PROCEDURE: Needle-localized biopsy, right breast

DESCRIPTION OF PROCEDURE: After proper consent was obtained, the patient (48-year-old female) was brought to the operating room and placed on the table in a supine position. Patient was given 2 mg of midazolam HCL, IV, titrated during the procedure; the nurse monitored Davida’s vital signs for a total of 15 minutes.

     The right breast area was prepped and draped in a sterile manner. Plain Marcaine 0.5% solution was injected for local anesthesia in the perioperative region. A curvilinear incision was made medial to the insertion site of the wire, as the wire was noted to pass medially in the breast.
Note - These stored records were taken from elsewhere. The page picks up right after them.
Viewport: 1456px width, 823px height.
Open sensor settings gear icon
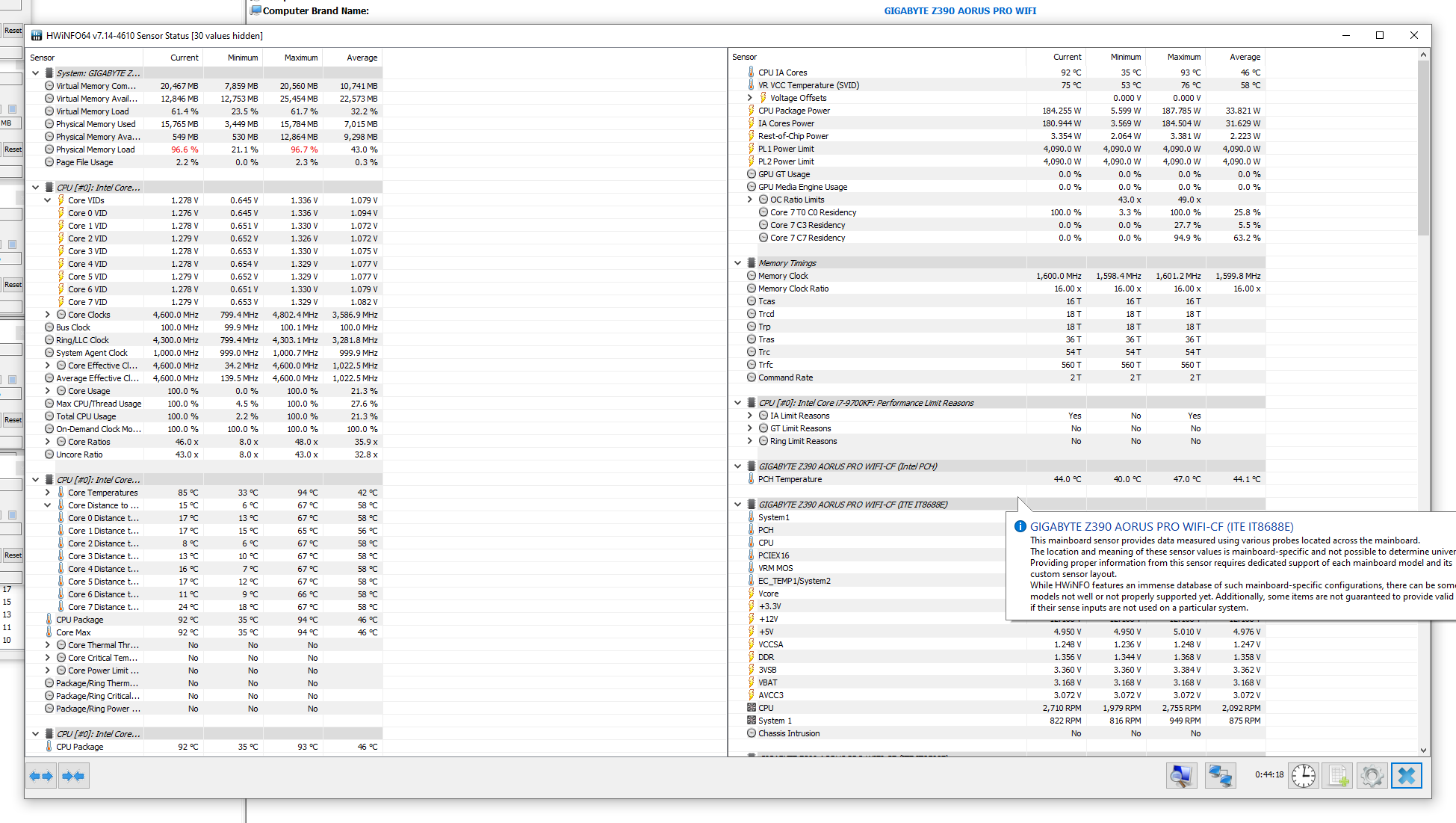pyautogui.click(x=1372, y=776)
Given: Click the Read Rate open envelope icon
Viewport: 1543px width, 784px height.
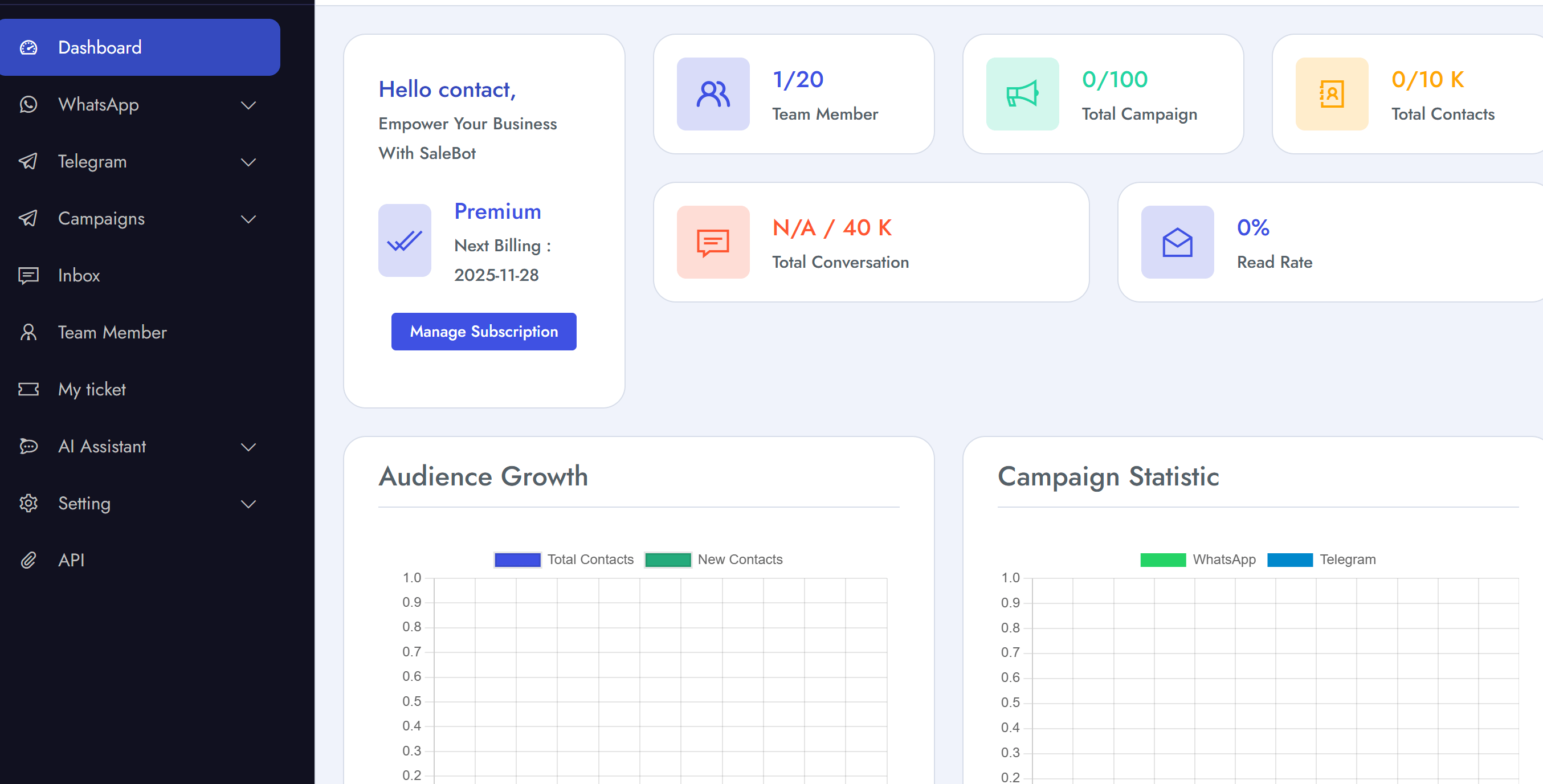Looking at the screenshot, I should coord(1177,242).
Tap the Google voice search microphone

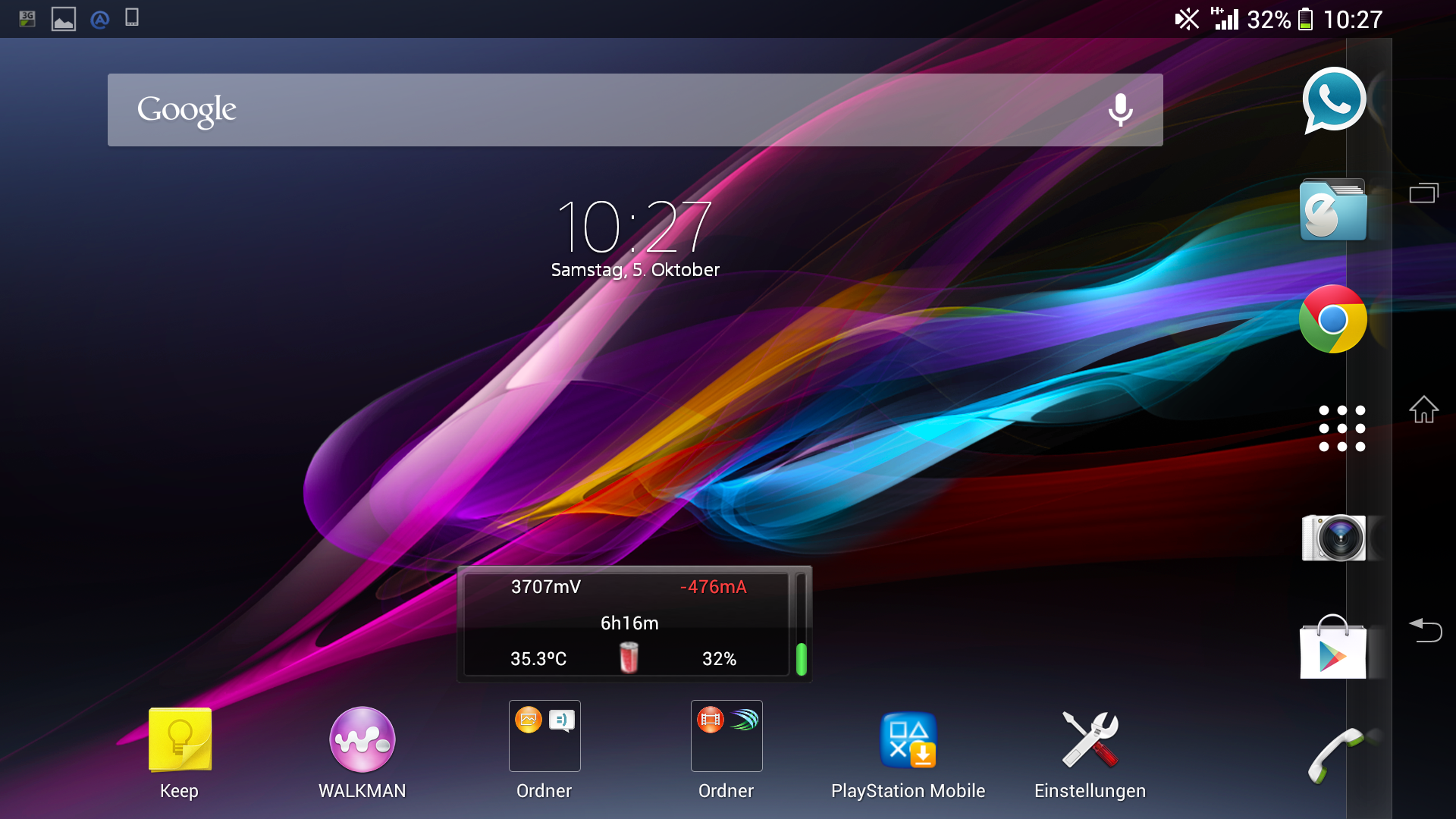1120,110
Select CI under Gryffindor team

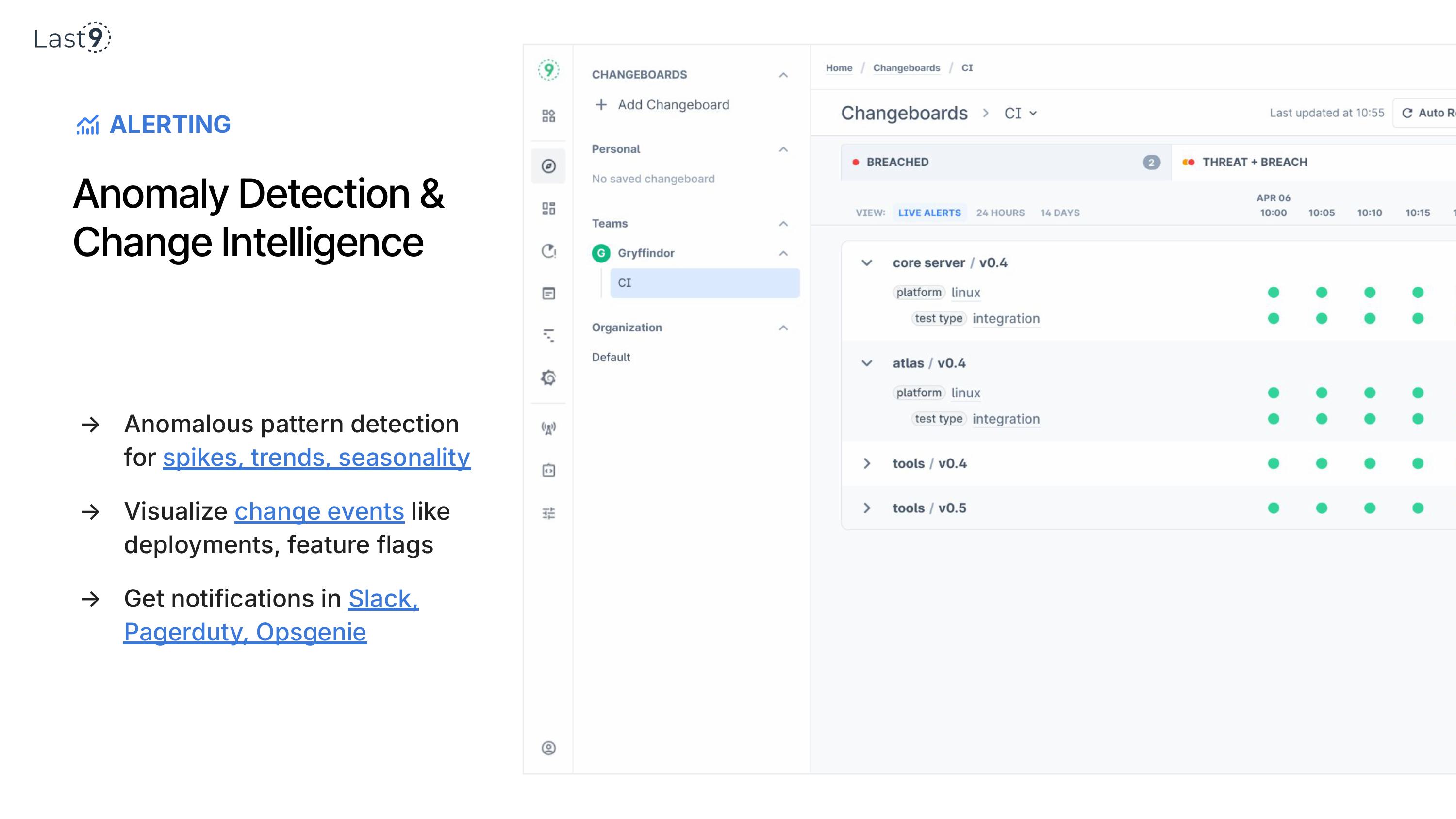point(704,283)
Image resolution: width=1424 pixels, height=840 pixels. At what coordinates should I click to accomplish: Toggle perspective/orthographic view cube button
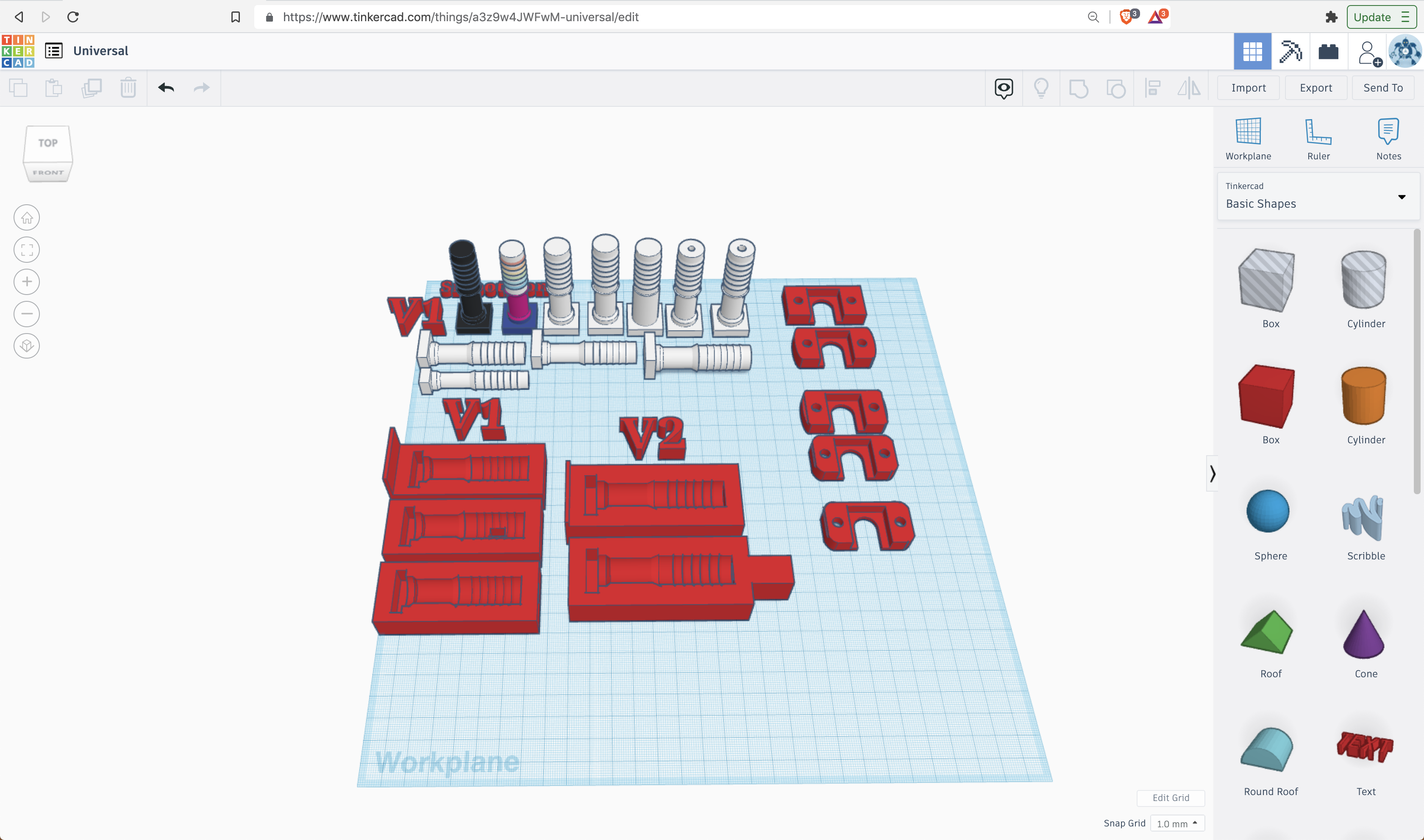pos(27,346)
The preoperative localization films were reviewed, noting that the clip was posterior to the wire. The dissection was carried out with cautery to remove a core of tissue around the wire, being more generous on the posterior aspect around the wire and especially near the end of the wire, taking a very generous area of tissue posteriorly; in fact, it was all the way down to the pectoralis fascia at that site. The specimen was removed, noting that the wire was within the mid portion of removed tissue with a large amount of surrounding tissue. This was submitted for radiographic analysis and the wire was noted to be within the large specimen. However, the clip could not be visualized. For this reason, the operative area was inspected with fluoroscopy with diligence and there was no evidence of any residual clip within the right breast tissue or within the drapes around the right breast. The Ray-Tec sponge was also evaluated with fluoroscopy and direct inspection and no clip was noted. The suction canister and tubing were also evaluated with fluoroscopy and no clip was noted. At this point, due to the generous size of the biopsy specimen, decision was made to not blindly remove any further breast tissue. I suspect that the clip may have become stuck to a Ray-Tec sponge or other instrument during this procedure and came out of the wound and fell out of the field of dissection. The operative area was irrigated, noted to hemostatic, and closed in layers using interrupted #3-0 Vicryl suture to close deep dermis and running #4-0 subcuticular Vicryl suture to close the skin. Benzoin, Steri-Strips, and sterile gauze dressings were placed. The patient had her sedation stopped and she was taken to the recovery area.